— What you have to do —
Write the data out again in full, with no departure from the original.

[Collected data entries]
= Beginning of Section =

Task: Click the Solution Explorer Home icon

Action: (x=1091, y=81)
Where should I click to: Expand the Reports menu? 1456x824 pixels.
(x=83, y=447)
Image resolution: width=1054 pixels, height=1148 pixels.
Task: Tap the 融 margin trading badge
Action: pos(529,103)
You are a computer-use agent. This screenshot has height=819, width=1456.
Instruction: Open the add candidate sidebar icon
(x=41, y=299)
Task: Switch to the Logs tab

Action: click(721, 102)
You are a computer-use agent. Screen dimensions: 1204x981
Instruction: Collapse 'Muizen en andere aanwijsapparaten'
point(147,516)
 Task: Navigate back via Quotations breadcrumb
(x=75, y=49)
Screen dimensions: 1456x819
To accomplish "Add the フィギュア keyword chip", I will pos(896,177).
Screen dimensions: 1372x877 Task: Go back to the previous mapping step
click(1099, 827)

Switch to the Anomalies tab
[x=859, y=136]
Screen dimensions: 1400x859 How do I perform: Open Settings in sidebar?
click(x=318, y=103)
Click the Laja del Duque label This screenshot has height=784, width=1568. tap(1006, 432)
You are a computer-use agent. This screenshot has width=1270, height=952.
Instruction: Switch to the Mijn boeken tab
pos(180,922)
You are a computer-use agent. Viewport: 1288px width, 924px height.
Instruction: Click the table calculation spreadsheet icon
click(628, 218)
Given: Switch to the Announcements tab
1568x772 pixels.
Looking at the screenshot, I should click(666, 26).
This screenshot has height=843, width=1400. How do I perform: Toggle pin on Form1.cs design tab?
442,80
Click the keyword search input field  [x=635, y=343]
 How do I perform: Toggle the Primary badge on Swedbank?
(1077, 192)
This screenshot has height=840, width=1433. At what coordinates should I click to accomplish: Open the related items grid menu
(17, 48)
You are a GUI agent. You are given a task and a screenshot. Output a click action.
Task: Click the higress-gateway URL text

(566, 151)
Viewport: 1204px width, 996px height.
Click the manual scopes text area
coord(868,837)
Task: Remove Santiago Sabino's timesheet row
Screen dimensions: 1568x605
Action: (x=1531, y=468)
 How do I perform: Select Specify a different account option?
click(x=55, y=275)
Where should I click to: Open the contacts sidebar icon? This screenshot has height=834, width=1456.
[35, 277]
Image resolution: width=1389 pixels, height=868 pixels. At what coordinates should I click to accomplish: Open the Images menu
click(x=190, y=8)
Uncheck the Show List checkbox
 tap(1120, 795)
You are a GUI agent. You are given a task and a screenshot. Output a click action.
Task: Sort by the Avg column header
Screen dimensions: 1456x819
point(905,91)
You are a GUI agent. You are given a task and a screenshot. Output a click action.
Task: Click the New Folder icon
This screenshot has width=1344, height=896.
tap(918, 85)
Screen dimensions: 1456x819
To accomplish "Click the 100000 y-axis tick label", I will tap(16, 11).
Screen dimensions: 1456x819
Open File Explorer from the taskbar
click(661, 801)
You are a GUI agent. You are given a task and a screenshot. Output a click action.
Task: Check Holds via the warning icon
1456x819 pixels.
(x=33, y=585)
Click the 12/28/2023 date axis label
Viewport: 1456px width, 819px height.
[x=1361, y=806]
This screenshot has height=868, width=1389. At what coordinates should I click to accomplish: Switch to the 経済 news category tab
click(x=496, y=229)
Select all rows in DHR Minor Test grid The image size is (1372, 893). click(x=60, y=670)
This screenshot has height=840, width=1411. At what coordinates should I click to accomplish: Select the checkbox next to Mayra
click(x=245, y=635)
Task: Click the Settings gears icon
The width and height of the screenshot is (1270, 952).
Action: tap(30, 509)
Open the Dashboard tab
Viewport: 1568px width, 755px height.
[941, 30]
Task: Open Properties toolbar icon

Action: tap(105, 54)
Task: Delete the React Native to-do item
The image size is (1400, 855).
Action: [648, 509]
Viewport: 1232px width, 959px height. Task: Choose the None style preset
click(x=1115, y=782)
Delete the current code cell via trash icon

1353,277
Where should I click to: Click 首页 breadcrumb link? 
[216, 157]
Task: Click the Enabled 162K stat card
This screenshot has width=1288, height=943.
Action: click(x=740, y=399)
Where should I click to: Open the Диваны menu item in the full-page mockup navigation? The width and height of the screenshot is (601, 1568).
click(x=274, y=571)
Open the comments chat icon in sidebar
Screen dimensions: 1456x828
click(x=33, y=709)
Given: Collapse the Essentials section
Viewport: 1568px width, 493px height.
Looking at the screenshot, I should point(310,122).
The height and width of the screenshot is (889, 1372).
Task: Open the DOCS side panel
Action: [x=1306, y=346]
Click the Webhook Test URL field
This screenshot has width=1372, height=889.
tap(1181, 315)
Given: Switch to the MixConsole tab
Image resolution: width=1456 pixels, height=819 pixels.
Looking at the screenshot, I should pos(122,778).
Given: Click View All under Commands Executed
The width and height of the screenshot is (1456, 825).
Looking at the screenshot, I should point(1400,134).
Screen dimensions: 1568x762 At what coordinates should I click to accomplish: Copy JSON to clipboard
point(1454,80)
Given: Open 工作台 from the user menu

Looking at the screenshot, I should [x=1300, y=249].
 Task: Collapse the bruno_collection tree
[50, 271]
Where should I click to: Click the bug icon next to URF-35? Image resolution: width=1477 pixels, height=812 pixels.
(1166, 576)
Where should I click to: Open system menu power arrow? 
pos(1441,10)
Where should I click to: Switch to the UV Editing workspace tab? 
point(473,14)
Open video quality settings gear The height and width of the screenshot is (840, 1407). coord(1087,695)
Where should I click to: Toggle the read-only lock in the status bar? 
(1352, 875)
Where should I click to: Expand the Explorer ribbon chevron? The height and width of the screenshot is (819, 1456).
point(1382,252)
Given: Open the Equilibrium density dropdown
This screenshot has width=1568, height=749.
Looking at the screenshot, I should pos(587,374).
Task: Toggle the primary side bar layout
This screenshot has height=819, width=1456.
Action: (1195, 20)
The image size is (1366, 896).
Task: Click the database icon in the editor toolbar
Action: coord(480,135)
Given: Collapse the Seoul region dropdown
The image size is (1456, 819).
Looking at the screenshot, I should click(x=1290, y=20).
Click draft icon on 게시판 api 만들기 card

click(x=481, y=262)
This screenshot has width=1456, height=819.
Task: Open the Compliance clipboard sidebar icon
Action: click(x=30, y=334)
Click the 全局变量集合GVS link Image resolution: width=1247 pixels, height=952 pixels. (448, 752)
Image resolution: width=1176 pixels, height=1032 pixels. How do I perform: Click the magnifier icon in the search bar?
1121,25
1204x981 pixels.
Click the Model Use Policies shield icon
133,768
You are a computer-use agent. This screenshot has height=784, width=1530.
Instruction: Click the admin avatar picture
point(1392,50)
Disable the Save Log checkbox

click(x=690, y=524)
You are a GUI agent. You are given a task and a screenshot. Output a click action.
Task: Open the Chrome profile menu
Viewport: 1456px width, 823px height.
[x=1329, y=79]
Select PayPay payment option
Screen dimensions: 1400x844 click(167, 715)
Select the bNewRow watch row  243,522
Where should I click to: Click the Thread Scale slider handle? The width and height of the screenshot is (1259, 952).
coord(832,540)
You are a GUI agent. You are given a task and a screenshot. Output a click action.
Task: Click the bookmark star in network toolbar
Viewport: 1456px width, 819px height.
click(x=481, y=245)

= End of Section =

— Answer to this problem —
Task: Click the Solution Explorer Home icon

Action: (x=1091, y=81)
Where should I click to: Expand the Reports menu? 1456x824 pixels.
(x=83, y=447)
Image resolution: width=1054 pixels, height=1148 pixels.
Task: Tap the 融 margin trading badge
Action: pos(529,103)
You are a computer-use agent. This screenshot has height=819, width=1456.
Instruction: Open the add candidate sidebar icon
(x=41, y=299)
Task: Switch to the Logs tab

Action: click(721, 102)
You are a computer-use agent. Screen dimensions: 1204x981
Instruction: Collapse 'Muizen en andere aanwijsapparaten'
point(147,516)
 Task: Navigate back via Quotations breadcrumb
(x=75, y=49)
Screen dimensions: 1456x819
To accomplish "Add the フィギュア keyword chip", I will pos(896,177).
Screen dimensions: 1372x877 Task: Go back to the previous mapping step
click(1099, 827)

Switch to the Anomalies tab
[x=859, y=136]
Screen dimensions: 1400x859 How do I perform: Open Settings in sidebar?
click(x=318, y=103)
Click the Laja del Duque label This screenshot has height=784, width=1568. tap(1006, 432)
You are a computer-use agent. This screenshot has width=1270, height=952.
Instruction: Switch to the Mijn boeken tab
pos(180,922)
You are a computer-use agent. Viewport: 1288px width, 924px height.
Instruction: Click the table calculation spreadsheet icon
click(628, 218)
Given: Switch to the Announcements tab
1568x772 pixels.
Looking at the screenshot, I should click(666, 26).
This screenshot has height=843, width=1400. How do I perform: Toggle pin on Form1.cs design tab?
442,80
Click the keyword search input field  [x=635, y=343]
 How do I perform: Toggle the Primary badge on Swedbank?
(1077, 192)
This screenshot has height=840, width=1433. At what coordinates should I click to accomplish: Open the related items grid menu
(17, 48)
You are a GUI agent. You are given a task and a screenshot. Output a click action.
Task: Click the higress-gateway URL text

(566, 151)
Viewport: 1204px width, 996px height.
Click the manual scopes text area
coord(868,837)
Task: Remove Santiago Sabino's timesheet row
Screen dimensions: 1568x605
Action: (x=1531, y=468)
 How do I perform: Select Specify a different account option?
click(x=55, y=275)
Where should I click to: Open the contacts sidebar icon? This screenshot has height=834, width=1456.
[35, 277]
Image resolution: width=1389 pixels, height=868 pixels. At what coordinates should I click to accomplish: Open the Images menu
click(x=190, y=8)
Uncheck the Show List checkbox
 tap(1120, 795)
You are a GUI agent. You are given a task and a screenshot. Output a click action.
Task: Sort by the Avg column header
Screen dimensions: 1456x819
point(905,91)
You are a GUI agent. You are given a task and a screenshot. Output a click action.
Task: Click the New Folder icon
This screenshot has width=1344, height=896.
tap(918, 85)
Screen dimensions: 1456x819
To accomplish "Click the 100000 y-axis tick label", I will tap(16, 11).
Screen dimensions: 1456x819
Open File Explorer from the taskbar
click(661, 801)
You are a GUI agent. You are given a task and a screenshot. Output a click action.
Task: Check Holds via the warning icon
1456x819 pixels.
(x=33, y=585)
Click the 12/28/2023 date axis label
Viewport: 1456px width, 819px height.
[x=1361, y=806]
This screenshot has height=868, width=1389. At what coordinates should I click to accomplish: Switch to the 経済 news category tab
click(x=496, y=229)
Select all rows in DHR Minor Test grid The image size is (1372, 893). click(x=60, y=670)
This screenshot has height=840, width=1411. At what coordinates should I click to accomplish: Select the checkbox next to Mayra
click(x=245, y=635)
Task: Click the Settings gears icon
The width and height of the screenshot is (1270, 952).
Action: tap(30, 509)
Open the Dashboard tab
Viewport: 1568px width, 755px height.
[941, 30]
Task: Open Properties toolbar icon

Action: tap(105, 54)
Task: Delete the React Native to-do item
The image size is (1400, 855).
Action: [648, 509]
Viewport: 1232px width, 959px height. Task: Choose the None style preset
click(x=1115, y=782)
Delete the current code cell via trash icon

1353,277
Where should I click to: Click 首页 breadcrumb link? 
[216, 157]
Task: Click the Enabled 162K stat card
This screenshot has width=1288, height=943.
Action: click(x=740, y=399)
Where should I click to: Open the Диваны menu item in the full-page mockup navigation? The width and height of the screenshot is (601, 1568).
click(x=274, y=571)
Open the comments chat icon in sidebar
Screen dimensions: 1456x828
click(x=33, y=709)
Given: Collapse the Essentials section
Viewport: 1568px width, 493px height.
Looking at the screenshot, I should point(310,122).
The height and width of the screenshot is (889, 1372).
Task: Open the DOCS side panel
Action: [x=1306, y=346]
Click the Webhook Test URL field
This screenshot has width=1372, height=889.
tap(1181, 315)
Given: Switch to the MixConsole tab
Image resolution: width=1456 pixels, height=819 pixels.
Looking at the screenshot, I should pos(122,778).
Given: Click View All under Commands Executed
The width and height of the screenshot is (1456, 825).
Looking at the screenshot, I should point(1400,134).
Screen dimensions: 1568x762 At what coordinates should I click to accomplish: Copy JSON to clipboard
point(1454,80)
Given: Open 工作台 from the user menu

Looking at the screenshot, I should [x=1300, y=249].
 Task: Collapse the bruno_collection tree
[50, 271]
Where should I click to: Click the bug icon next to URF-35? Image resolution: width=1477 pixels, height=812 pixels.
(1166, 576)
Where should I click to: Open system menu power arrow? 
pos(1441,10)
Where should I click to: Switch to the UV Editing workspace tab? 
point(473,14)
Open video quality settings gear The height and width of the screenshot is (840, 1407). coord(1087,695)
Where should I click to: Toggle the read-only lock in the status bar? 
(1352, 875)
Where should I click to: Expand the Explorer ribbon chevron? The height and width of the screenshot is (819, 1456).
point(1382,252)
Given: Open the Equilibrium density dropdown
This screenshot has width=1568, height=749.
Looking at the screenshot, I should pos(587,374).
Task: Toggle the primary side bar layout
This screenshot has height=819, width=1456.
Action: (1195, 20)
The image size is (1366, 896).
Task: Click the database icon in the editor toolbar
Action: coord(480,135)
Given: Collapse the Seoul region dropdown
The image size is (1456, 819).
Looking at the screenshot, I should click(x=1290, y=20).
Click draft icon on 게시판 api 만들기 card

click(x=481, y=262)
This screenshot has width=1456, height=819.
Task: Open the Compliance clipboard sidebar icon
Action: click(x=30, y=334)
Click the 全局变量集合GVS link Image resolution: width=1247 pixels, height=952 pixels. (448, 752)
Image resolution: width=1176 pixels, height=1032 pixels. How do I perform: Click the magnifier icon in the search bar?
1121,25
1204x981 pixels.
Click the Model Use Policies shield icon
133,768
You are a computer-use agent. This screenshot has height=784, width=1530.
Instruction: Click the admin avatar picture
point(1392,50)
Disable the Save Log checkbox

click(x=690, y=524)
You are a GUI agent. You are given a task and a screenshot. Output a click action.
Task: Open the Chrome profile menu
Viewport: 1456px width, 823px height.
[x=1329, y=79]
Select PayPay payment option
Screen dimensions: 1400x844 click(167, 715)
Select the bNewRow watch row  243,522
Where should I click to: Click the Thread Scale slider handle? The width and height of the screenshot is (1259, 952).
coord(832,540)
You are a GUI agent. You are given a task and a screenshot. Output a click action.
Task: Click the bookmark star in network toolbar
Viewport: 1456px width, 819px height.
click(x=481, y=245)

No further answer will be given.